• **Passage to read**
The Post-Conversion Governing Documents reflect the Company's organization as a Maryland REIT under the MRL. The rights of the Company's shareholders are governed by the MRL, the Post-Conversion Declaration and the Post-Conversion Bylaws.

Authorized Shares

The Prior Declaration authorized the Company to issue an unlimited number of common shares, $0.001 par value per share, and an unlimited number of preferred shares. The Post-Conversion Declaration authorizes the Company to issue up to 25,000,000 common shares of beneficial interest, $0.001 par value per share.

Amendment to the Declaration of Trust

The Prior Declaration provided that any amendment to the Prior Declaration (excluding certain amendments that may be approved by the trustees without any action by the shareholders) required the affirmative vote of a majority of trustees then in office and holders of at least 75% of the shares outstanding and entitled to vote. If an amendment to the Prior Declaration of Trust was approved by 75% of the trustees then in office, no shareholder approval was required for that amendment to be effective, except to the extent shareholder approval was required by applicable law, and, if applicable law requires shareholder approval, the vote required was the lesser of a majority of shares voted or the least amount legally required.

Under the MRL, a Maryland REIT generally cannot amend its declaration of trust unless the amendment is approved by at least two-thirds of all shares. The MRL allows a Maryland REIT's declaration of trust to set a lower percentage, so long as the percentage is not less than a majority of the votes entitled to be cast on the matter. Under the Post-Conversion Declaration, amendments to the Post-Conversion Declaration may be made if first approved by at least two-thirds of the trustees then in office and, to the extent a shareholder vote is required under the MRL, then approved by the affirmative vote of a majority of the votes entitled to be cast by the shareholders entitled to vote thereon (in the case of the provisions of the Post-Conversion Declaration relating to the classification of the Company's board of trustees, the removal of the trustees and the vote required to amend those provisions, the approval of the shareholders entitled to cast at least two-thirds of all the votes entitled to be cast on the matter will be required).

Trustee Elections

The prior Amended and Restated Bylaws of the Company (the "Prior Bylaws") provided that (1) trustees shall be elected by a plurality of the votes cast in an uncontested election; and (2) trustees shall be elected by a majority of all the votes entitled to be cast in a contested election. Under the Post-Conversion Declaration of Trust, trustees shall be elected by a plurality of the votes cast in any election at which a quorum is present.

• **Tasks to perform**
**1)** Decide whether each statement agrees with the passage on the Maryland REIT conversion, answering yes or no and quoting the words of the passage that settle it: (a) The Prior Declaration allowed the Company to issue an unlimited number of common shares. (b) Under the Post-Conversion Declaration of Trust, trustees in a contested election are elected by a majority of all the votes entitled to be cast. (c) The MRL permits a declaration of trust to set the amendment approval percentage below a majority of the votes entitled to be cast.
**2)** According to the passage on the Maryland REIT conversion, how many common shares does the Post-Conversion Declaration authorize the Company to issue?

• **Stored dataset items**
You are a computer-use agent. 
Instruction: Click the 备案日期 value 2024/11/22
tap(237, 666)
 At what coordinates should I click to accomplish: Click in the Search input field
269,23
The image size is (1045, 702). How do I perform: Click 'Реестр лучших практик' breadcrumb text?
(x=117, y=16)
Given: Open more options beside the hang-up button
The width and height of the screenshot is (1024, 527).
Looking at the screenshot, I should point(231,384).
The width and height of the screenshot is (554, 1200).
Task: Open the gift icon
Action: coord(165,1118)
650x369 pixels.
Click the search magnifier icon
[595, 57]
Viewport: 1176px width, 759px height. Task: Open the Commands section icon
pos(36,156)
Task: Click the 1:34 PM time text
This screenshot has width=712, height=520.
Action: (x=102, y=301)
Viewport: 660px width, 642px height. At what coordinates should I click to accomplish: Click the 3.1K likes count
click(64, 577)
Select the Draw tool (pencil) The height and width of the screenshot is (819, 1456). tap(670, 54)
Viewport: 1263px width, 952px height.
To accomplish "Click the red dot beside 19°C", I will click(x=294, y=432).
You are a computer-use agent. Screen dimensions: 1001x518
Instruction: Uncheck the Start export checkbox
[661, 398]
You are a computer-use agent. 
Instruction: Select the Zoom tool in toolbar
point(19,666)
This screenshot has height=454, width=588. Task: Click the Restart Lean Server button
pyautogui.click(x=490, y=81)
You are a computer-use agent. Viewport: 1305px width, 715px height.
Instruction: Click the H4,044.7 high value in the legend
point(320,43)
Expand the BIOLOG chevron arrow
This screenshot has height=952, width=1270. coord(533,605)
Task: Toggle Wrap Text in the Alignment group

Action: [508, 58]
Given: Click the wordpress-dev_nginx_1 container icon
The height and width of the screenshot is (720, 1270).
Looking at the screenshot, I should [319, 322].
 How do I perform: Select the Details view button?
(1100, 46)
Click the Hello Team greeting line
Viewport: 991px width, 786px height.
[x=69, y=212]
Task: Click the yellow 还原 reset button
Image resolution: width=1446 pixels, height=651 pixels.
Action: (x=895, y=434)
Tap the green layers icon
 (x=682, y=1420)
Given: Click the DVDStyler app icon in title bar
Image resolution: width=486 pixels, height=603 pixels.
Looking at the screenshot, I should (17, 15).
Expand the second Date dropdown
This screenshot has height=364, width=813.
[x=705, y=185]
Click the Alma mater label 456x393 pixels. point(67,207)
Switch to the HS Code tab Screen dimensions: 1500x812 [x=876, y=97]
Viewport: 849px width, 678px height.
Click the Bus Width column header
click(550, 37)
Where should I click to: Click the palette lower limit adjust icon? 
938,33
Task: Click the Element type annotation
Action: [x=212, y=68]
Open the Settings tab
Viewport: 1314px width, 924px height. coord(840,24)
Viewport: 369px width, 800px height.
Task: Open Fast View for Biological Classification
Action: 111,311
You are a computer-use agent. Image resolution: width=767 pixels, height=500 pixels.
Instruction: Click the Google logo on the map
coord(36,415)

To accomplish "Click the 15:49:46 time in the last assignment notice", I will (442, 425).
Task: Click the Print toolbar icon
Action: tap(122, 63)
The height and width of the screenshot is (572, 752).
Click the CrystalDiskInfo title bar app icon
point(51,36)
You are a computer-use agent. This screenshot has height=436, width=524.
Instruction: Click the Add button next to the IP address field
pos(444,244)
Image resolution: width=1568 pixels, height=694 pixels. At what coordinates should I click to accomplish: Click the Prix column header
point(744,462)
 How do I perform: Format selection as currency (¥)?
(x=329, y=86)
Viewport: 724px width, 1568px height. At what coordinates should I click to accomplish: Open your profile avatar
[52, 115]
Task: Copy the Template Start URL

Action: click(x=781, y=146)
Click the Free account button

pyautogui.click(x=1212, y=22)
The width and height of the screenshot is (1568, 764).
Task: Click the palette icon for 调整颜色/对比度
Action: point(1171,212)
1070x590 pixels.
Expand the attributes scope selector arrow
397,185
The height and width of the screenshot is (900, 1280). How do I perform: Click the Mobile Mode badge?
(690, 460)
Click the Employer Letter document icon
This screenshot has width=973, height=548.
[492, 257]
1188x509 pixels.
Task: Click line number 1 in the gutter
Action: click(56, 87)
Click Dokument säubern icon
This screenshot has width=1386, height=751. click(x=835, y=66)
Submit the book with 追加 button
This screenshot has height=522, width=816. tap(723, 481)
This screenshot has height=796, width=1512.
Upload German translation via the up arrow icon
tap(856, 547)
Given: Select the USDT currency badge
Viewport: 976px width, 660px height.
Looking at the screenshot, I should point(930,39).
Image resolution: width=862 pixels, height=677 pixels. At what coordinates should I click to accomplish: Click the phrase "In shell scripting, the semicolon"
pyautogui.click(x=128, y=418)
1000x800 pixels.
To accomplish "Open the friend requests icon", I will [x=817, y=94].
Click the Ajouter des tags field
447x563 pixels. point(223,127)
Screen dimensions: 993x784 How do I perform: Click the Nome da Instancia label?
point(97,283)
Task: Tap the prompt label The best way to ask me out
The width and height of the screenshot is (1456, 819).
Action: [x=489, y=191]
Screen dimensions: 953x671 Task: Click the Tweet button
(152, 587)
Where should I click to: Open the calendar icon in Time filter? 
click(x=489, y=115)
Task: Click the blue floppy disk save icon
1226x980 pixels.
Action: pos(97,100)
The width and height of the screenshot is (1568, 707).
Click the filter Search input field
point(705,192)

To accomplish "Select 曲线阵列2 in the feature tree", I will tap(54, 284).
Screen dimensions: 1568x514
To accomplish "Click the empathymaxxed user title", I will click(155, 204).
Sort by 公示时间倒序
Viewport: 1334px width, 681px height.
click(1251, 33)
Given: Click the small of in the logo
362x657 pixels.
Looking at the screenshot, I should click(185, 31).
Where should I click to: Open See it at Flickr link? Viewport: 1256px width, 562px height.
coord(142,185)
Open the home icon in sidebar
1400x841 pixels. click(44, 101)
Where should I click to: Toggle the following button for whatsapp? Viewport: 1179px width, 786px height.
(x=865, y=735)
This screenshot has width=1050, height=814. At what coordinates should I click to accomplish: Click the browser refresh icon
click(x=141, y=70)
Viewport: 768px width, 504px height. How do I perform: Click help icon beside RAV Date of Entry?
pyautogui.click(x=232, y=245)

• **Solution list**
**1)**
(a) Yes: "The Prior Declaration authorized the Company to issue an unlimited number of common shares"
(b) No: "trustees shall be elected by a plurality of the votes cast in any election at which a quorum is present"
(c) No: "so long as the percentage is not less than a majority of the votes entitled to be cast on the matter"

**2)** Up to 25,000,000 common shares of beneficial interest, $0.001 par value per share.